Toda criança vem ao mundo carregando em si um pacotinho de possibilidades. Ela pode muitas coisas. Há de querer muitas coisas, realizar muitas coisas. Há de sonhar muitos sonhos. Mas nada disso tem a ver conosco, nada disso nascerá de nós nem precisará de nossa aprovação ou concordância. Apenas, se soubermos amadurecer o suficiente para estar presentes como se deve, teremos a sorte de que compartilhem conosco os bonitos passos desta caminhada, que não há de ser previsível, nem comparável a nenhuma outra. Mas ela, a caminhada, bem como as conquistas e tropeços que dela hão de fazer parte, pertencem a eles, e não a nós.

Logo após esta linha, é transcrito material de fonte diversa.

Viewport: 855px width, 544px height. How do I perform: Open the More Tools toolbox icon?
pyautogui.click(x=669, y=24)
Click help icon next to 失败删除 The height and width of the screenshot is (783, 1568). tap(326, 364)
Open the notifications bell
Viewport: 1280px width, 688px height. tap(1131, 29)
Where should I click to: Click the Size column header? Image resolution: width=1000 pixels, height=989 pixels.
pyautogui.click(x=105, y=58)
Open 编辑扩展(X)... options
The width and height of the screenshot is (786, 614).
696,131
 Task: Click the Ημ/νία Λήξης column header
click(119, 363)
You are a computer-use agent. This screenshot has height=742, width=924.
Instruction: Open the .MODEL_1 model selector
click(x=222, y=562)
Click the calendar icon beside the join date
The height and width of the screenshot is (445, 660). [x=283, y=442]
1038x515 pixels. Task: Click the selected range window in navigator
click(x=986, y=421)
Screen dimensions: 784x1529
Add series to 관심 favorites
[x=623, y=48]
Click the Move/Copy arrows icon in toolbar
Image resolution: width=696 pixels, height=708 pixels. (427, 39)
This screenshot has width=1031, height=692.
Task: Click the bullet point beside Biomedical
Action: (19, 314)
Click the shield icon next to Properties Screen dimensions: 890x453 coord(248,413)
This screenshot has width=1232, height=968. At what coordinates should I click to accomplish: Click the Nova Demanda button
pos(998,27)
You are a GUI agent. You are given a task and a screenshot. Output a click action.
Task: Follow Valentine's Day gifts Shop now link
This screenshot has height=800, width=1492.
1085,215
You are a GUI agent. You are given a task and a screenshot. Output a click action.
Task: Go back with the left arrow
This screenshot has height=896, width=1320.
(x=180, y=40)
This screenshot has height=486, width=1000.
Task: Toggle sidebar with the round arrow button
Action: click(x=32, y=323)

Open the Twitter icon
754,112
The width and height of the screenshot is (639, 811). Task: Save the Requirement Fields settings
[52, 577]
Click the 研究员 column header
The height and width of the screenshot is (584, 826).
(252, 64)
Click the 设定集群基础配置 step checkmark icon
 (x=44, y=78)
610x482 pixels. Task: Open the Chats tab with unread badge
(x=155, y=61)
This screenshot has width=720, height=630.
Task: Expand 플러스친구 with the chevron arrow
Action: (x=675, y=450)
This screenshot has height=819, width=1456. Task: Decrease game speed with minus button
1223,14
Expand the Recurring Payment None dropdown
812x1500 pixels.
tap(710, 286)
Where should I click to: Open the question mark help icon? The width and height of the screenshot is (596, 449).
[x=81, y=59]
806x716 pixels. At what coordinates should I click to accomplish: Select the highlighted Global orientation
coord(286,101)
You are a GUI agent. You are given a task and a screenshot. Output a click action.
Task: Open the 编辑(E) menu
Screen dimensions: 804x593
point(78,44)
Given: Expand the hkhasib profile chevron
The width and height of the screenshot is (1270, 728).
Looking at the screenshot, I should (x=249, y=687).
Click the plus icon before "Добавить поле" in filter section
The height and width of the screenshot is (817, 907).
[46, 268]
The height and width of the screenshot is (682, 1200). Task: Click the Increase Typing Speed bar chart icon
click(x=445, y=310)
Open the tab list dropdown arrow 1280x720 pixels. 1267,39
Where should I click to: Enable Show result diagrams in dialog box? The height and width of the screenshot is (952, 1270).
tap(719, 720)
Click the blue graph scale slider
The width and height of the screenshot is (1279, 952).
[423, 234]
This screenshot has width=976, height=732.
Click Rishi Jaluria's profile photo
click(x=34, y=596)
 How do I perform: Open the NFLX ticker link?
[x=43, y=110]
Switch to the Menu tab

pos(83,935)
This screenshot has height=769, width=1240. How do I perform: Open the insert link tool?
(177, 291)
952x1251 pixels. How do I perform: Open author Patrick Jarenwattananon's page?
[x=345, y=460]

Nossos sonhos são nossos. Cabe a nós buscá-los ao longo da vida, não permitir que se despedacem (ou, caso deixem de fazer sentido, achar novos sonhos para recomeçar), encontrar espaço para fazê-los realidade. São nossos os desejos, as ânsias, as urgências. São nossas as expectativas. É preciso desenhar uma linha, separar o que nos pertence, para que não os perturbemos com cobranças vazias, desnecessárias, e até cruéis. Eles terão suas próprias urgências, desejos e expectativas, iguais ou diferentes das nossas, não importa. É preciso deixar que as construam, descubram, desvendem por si. Disso se trata a vida, e eles têm o direito de vivê-la. A seu modo.